• _Work to be completed_: In the entries, find all lines that hold the word "computer" and copy them.

• _Exercise data_:
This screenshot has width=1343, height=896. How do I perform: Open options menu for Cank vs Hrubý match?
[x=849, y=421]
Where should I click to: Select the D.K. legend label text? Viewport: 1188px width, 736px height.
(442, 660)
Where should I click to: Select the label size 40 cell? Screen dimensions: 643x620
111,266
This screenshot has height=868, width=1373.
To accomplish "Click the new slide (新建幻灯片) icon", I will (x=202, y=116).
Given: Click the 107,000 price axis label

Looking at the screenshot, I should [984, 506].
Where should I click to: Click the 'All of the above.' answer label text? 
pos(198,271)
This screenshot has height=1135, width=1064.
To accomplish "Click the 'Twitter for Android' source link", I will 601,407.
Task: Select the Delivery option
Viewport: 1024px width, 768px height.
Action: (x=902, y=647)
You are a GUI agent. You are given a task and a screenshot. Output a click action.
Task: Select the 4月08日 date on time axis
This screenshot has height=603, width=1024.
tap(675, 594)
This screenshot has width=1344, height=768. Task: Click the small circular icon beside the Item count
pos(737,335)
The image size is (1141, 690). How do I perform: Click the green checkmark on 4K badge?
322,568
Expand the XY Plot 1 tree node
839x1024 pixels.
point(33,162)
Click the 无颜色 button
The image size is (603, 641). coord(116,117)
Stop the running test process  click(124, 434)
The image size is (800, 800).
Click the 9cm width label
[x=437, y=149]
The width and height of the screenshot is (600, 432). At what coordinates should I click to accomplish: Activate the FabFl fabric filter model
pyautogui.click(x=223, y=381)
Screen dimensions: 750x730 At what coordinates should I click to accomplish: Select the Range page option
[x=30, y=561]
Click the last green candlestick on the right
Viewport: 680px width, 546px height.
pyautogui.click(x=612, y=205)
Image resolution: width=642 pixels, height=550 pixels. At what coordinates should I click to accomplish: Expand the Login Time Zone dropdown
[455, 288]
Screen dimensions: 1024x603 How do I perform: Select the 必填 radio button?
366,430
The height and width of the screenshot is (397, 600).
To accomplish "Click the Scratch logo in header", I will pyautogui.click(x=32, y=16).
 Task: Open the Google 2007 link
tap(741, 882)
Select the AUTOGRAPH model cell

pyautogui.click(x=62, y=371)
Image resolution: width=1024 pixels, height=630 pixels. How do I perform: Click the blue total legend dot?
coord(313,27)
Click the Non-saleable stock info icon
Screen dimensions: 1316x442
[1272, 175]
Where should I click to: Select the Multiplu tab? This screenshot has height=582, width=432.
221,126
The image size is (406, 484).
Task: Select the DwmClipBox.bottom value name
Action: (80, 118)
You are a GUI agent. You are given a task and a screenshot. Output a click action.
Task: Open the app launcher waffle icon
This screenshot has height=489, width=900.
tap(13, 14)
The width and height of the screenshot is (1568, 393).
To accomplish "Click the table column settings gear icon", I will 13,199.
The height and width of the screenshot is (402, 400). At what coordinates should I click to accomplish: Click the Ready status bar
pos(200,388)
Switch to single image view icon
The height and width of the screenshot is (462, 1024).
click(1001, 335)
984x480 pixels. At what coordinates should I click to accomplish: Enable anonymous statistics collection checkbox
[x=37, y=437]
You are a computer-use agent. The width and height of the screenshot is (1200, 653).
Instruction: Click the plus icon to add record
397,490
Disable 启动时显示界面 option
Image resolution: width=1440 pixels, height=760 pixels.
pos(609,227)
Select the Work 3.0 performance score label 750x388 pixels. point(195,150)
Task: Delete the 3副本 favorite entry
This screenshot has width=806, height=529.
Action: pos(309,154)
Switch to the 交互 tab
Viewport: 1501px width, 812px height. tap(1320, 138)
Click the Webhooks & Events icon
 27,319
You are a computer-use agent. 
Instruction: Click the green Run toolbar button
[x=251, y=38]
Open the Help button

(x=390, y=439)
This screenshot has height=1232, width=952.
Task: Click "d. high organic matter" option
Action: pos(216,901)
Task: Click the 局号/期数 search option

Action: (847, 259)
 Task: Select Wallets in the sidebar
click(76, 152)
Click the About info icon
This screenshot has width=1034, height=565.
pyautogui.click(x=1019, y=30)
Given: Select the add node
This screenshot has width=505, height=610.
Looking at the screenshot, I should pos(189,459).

• _Answer for this exercise_:
You are a computer-use agent. The width and height of the screenshot is (1200, 653).
You are a computer-use agent. 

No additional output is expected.